Statement: Special Rapporteur on Torture

posted in: public statement | 0

Harsh abortion laws are torture

Special Rapporteur, Juan Méndez: UN Photo
Special Rapporteur, Juan Méndez: UN Photo

In the Report of the Special Rapporteur on torture and other cruel, inhuman or degrading treatment or punishment presented to the Human Rights Council’s 31st session (Agenda item 3 , A/HRC/31/57, page 12, January 2016) the following paragraphs on unsafe abortion were included:

“Access to abortion and related care
43. Unsafe abortion is the third leading cause of maternal death globally. Where access to abortion is restricted by law, maternal mortality increases as women are forced to undergo clandestine abortions in unsafe and unhygienic conditions. Short- and long-term physical and psychological consequences also arise due to unsafe abortions and when women are forced to carry pregnancies to term against their will (A/66/254). Such restrictive policies disproportionately impact marginalized and disadvantaged women and girls. Highly restrictive abortion laws that prohibit abortions even in cases of incest, rape or fetal impairment or to safeguard the life or health of the woman violate women’s right to be free from torture and ill-treatment (A/HRC/22/53, CEDAW/C/OP.8/PHL/1). Nevertheless, some States continue to restrict women’s right to safe and legal abortion services with absolute bans on abortions. Restrictive access to voluntary abortion results in the unnecessary deaths of women (CAT/C/PER/CO/4).

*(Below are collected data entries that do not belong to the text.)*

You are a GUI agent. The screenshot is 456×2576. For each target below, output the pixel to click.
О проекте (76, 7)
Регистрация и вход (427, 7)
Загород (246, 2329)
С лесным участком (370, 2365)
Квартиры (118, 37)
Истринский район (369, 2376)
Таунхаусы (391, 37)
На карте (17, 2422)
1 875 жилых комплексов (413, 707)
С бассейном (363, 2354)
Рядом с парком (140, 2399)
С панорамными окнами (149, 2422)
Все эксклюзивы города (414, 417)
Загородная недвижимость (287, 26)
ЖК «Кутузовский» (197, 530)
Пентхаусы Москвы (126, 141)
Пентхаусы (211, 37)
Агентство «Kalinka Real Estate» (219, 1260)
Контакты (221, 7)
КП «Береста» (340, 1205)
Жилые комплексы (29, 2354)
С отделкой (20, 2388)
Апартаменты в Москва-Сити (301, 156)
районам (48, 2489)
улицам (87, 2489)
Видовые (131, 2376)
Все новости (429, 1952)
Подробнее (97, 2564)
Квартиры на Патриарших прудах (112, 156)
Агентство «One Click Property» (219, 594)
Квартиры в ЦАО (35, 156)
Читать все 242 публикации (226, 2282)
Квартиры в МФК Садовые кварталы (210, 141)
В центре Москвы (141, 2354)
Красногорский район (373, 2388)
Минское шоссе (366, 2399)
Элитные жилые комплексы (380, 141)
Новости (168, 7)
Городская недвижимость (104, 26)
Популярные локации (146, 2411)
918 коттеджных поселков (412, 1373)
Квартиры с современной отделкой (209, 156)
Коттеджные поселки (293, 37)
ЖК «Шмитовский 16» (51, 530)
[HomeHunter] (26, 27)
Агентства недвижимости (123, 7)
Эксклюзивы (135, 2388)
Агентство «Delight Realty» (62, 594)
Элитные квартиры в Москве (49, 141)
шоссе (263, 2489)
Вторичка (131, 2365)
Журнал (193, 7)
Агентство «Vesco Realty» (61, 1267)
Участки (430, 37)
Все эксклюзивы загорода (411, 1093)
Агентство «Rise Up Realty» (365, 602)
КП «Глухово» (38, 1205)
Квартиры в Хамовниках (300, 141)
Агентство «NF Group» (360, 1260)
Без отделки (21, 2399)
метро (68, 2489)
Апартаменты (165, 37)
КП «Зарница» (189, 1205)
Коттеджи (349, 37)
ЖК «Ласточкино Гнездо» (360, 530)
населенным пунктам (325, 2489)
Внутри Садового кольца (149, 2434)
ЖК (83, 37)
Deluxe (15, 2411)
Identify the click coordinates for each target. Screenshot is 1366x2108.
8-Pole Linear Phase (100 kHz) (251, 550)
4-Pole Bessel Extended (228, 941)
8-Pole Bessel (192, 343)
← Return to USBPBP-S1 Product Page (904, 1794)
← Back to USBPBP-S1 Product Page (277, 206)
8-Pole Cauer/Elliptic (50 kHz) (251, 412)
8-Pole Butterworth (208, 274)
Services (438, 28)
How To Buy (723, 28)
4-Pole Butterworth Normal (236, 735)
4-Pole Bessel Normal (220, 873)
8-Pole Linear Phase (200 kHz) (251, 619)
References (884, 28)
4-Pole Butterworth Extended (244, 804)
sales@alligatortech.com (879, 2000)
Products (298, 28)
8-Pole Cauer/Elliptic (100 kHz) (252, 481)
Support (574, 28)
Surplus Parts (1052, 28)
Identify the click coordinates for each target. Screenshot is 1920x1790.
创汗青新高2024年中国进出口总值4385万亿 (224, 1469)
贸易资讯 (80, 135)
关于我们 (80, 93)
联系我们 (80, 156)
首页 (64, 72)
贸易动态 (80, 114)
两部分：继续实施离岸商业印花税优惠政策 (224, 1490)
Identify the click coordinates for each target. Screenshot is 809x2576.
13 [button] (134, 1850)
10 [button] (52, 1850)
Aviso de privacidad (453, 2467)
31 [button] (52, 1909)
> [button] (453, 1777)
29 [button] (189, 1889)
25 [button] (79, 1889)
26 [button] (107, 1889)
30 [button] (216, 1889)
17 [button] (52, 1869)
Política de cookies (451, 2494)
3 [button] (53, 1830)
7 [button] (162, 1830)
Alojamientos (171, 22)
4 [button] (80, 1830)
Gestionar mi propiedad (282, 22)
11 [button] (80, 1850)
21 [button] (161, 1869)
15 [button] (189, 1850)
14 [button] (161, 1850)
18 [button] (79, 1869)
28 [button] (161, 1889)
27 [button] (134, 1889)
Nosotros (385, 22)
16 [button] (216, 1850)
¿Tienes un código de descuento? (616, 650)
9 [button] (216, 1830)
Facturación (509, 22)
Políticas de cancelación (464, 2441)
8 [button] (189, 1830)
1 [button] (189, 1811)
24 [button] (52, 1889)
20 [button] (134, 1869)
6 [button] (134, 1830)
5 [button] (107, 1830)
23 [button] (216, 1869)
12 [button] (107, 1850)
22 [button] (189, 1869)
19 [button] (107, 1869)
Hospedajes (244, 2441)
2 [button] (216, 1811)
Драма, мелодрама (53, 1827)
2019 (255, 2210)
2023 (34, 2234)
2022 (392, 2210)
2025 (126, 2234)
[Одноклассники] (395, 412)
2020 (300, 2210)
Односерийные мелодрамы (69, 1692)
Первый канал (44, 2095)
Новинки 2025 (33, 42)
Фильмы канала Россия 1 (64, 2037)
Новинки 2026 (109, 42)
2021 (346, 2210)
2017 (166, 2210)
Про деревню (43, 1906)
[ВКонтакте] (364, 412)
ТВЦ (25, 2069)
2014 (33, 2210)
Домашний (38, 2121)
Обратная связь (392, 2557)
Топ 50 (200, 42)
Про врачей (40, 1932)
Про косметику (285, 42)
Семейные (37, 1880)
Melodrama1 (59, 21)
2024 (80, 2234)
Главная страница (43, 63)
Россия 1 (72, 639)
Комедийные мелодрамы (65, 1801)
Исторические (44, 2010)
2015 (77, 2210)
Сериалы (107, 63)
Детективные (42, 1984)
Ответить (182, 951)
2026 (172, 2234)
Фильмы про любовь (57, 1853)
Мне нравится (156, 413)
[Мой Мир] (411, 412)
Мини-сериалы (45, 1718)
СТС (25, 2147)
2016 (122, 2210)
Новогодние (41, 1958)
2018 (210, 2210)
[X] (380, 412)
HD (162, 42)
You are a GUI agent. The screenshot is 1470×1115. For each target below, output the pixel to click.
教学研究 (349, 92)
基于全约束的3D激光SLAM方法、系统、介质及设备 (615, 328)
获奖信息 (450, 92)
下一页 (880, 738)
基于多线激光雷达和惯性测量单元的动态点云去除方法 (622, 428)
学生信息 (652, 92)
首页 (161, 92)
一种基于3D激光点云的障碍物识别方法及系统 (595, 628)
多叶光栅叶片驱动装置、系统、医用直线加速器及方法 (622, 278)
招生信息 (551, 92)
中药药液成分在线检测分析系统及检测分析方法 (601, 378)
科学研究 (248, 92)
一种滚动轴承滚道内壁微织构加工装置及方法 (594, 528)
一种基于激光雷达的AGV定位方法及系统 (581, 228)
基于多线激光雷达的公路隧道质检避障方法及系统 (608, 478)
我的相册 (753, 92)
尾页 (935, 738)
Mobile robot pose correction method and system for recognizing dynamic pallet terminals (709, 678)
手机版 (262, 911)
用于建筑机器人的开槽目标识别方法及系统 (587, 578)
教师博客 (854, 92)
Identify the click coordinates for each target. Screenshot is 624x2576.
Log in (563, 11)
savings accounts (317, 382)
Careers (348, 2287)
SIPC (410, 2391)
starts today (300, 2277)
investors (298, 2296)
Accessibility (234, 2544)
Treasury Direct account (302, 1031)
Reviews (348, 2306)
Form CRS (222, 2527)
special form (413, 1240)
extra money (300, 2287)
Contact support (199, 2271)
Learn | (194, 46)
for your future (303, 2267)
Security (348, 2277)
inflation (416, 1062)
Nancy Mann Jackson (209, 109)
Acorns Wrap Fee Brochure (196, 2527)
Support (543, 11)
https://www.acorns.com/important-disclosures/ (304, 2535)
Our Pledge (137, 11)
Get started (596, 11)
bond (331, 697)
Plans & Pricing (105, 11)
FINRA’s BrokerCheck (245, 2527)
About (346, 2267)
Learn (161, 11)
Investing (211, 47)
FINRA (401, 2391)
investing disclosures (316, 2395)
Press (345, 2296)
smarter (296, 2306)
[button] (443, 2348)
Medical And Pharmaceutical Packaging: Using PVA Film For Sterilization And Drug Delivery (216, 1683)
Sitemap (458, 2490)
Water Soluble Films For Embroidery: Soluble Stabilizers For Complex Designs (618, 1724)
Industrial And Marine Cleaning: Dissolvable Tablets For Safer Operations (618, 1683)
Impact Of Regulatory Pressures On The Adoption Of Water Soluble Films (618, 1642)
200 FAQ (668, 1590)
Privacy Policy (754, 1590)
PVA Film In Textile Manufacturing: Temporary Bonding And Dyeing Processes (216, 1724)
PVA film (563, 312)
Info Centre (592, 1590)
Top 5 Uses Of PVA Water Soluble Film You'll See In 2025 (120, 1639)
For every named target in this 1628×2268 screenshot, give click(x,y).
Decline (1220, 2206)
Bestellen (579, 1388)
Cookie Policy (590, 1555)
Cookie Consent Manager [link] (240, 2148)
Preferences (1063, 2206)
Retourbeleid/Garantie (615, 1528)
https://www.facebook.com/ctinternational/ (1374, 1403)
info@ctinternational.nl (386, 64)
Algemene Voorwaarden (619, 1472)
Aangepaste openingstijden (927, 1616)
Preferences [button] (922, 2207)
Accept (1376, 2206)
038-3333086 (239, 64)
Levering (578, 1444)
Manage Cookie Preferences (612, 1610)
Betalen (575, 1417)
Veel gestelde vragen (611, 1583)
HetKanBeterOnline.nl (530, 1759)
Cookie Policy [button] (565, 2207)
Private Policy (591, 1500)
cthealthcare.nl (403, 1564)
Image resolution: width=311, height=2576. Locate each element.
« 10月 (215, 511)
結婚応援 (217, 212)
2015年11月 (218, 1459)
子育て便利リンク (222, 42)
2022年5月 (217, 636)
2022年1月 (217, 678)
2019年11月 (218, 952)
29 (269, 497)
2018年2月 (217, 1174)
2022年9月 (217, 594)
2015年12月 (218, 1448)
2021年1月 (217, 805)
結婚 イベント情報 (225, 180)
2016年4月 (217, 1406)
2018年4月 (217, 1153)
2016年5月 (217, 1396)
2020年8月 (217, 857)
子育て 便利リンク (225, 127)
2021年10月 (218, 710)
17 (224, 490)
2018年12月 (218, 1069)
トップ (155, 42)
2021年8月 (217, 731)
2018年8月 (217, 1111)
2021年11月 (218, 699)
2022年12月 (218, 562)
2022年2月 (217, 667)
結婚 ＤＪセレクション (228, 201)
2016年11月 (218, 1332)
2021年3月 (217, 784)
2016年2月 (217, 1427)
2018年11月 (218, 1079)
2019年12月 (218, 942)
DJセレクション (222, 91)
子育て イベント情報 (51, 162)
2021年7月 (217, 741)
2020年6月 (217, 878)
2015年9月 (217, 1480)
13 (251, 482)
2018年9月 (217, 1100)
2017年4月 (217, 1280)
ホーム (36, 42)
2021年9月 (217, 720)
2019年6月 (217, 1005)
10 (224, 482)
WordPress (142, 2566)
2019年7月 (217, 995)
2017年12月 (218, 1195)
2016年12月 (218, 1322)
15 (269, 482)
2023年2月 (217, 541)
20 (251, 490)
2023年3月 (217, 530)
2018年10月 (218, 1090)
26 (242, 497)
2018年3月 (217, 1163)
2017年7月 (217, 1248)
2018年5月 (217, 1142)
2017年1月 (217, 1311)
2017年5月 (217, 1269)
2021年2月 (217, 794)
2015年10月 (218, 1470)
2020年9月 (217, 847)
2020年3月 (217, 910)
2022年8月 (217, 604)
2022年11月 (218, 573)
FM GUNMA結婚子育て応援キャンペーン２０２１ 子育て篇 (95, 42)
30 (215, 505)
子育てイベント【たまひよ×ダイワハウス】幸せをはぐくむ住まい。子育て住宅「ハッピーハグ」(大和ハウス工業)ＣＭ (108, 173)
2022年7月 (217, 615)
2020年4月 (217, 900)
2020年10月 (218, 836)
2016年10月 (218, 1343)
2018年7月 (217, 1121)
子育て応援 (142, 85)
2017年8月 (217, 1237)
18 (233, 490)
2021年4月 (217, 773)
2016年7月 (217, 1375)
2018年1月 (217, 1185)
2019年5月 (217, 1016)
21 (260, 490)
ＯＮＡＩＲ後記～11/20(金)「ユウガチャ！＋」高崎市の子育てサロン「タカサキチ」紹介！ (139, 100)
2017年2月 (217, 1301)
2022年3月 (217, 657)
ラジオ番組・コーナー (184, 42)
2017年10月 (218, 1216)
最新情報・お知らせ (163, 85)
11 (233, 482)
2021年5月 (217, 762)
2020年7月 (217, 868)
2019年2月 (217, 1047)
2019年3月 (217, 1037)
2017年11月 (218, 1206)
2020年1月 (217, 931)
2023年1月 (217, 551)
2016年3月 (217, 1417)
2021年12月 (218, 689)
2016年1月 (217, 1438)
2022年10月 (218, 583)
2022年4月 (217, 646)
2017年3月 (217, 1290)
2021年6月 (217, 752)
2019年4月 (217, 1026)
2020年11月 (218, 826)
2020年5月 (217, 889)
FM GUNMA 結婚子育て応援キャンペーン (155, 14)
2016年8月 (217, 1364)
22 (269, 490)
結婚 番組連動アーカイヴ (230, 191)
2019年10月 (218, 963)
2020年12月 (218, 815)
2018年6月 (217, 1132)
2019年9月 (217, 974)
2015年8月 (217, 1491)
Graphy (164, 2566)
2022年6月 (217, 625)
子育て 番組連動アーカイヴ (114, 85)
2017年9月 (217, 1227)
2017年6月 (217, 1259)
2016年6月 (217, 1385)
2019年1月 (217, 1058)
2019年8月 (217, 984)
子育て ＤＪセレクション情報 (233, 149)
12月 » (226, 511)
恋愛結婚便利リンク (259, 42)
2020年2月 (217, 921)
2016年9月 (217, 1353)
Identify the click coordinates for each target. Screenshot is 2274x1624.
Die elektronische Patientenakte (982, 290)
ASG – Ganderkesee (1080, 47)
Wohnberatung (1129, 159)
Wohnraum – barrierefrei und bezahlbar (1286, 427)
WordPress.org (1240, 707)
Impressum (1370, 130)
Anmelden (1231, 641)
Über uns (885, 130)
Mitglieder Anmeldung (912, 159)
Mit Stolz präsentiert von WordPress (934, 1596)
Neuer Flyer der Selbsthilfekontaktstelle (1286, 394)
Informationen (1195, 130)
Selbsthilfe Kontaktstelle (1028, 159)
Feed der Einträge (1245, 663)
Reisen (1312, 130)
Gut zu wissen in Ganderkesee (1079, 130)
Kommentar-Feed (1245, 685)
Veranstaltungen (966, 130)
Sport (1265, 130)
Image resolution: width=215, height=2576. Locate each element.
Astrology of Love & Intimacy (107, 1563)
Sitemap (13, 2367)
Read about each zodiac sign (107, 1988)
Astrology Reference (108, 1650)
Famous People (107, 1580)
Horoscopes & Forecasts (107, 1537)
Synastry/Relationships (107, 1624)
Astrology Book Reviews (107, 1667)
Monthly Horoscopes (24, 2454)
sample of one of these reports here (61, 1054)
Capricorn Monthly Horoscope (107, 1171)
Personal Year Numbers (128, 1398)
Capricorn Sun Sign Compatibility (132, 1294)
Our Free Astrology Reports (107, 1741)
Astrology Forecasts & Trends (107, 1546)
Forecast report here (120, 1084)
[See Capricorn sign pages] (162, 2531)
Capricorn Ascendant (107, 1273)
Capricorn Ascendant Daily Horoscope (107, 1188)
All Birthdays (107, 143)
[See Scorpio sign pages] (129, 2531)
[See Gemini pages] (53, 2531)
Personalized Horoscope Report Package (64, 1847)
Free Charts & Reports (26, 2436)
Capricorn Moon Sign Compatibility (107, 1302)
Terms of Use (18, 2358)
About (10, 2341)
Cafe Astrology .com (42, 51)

44. In other cases, women and girls face significant difficulties in accessing legal abortion services due to administrative and bureaucratic hurdles, refusal on the part of health care workers to adhere to medical protocols that guarantee legal rights, negative attitudes, official incompetence or disinterest (A/HRC/22/53). The denial of safe abortions and subjecting women and girls to humiliating and judgmental attitudes in such contexts of extreme vulnerability and where timely health care is essential amount to torture or ill-treatment. States have an affirmative obligation to reform restrictive abortion legislation that perpetuates torture and ill-treatment by denying women safe access and care. Limited and conditional access to abortion-related care, especially where this care is withheld for the impermissible purpose of punishing or eliciting a confession, remains of concern (A/HRC/22/53). The practice of extracting, for prosecution purposes, confessions from women seeking emergency medical care as a result of illegal abortion in particular amounts to torture or ill-treatment.”

SOURCE: Special Rapporteur on Torture, 5 January 2016

“Special Rapporteur, Juan Méndez, called on all nations to decriminalize abortion and to ensure access to safe and legal abortion, at least in circumstances of rape, incest, severe fetal impairment, and when the woman’s life, physical or mental health are at risk. He said abortion restrictions can amount to torture because they compel women to seek unsafe abortions, which are the third leading cause of maternal deaths around the globe. “Where access to abortion is restricted by law, maternal mortality increases as women are forced to undergo clandestine abortions in unsafe and unhygienic conditions,” he said in the report. “Short- and long-term physical and psychological consequences can also arise due to unsafe abortions and when women are forced to carry pregnancies against their will.”